Repeat the data that follows, keeping every character intact.

Stored records
"""
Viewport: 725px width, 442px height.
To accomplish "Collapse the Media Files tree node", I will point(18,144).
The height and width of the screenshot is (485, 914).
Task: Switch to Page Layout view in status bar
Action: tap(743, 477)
"""
## TASK RESULT
Viewport: 725px width, 442px height.
To accomplish "Collapse the Media Files tree node", I will point(18,144).
The height and width of the screenshot is (485, 914).
Task: Switch to Page Layout view in status bar
Action: tap(743, 477)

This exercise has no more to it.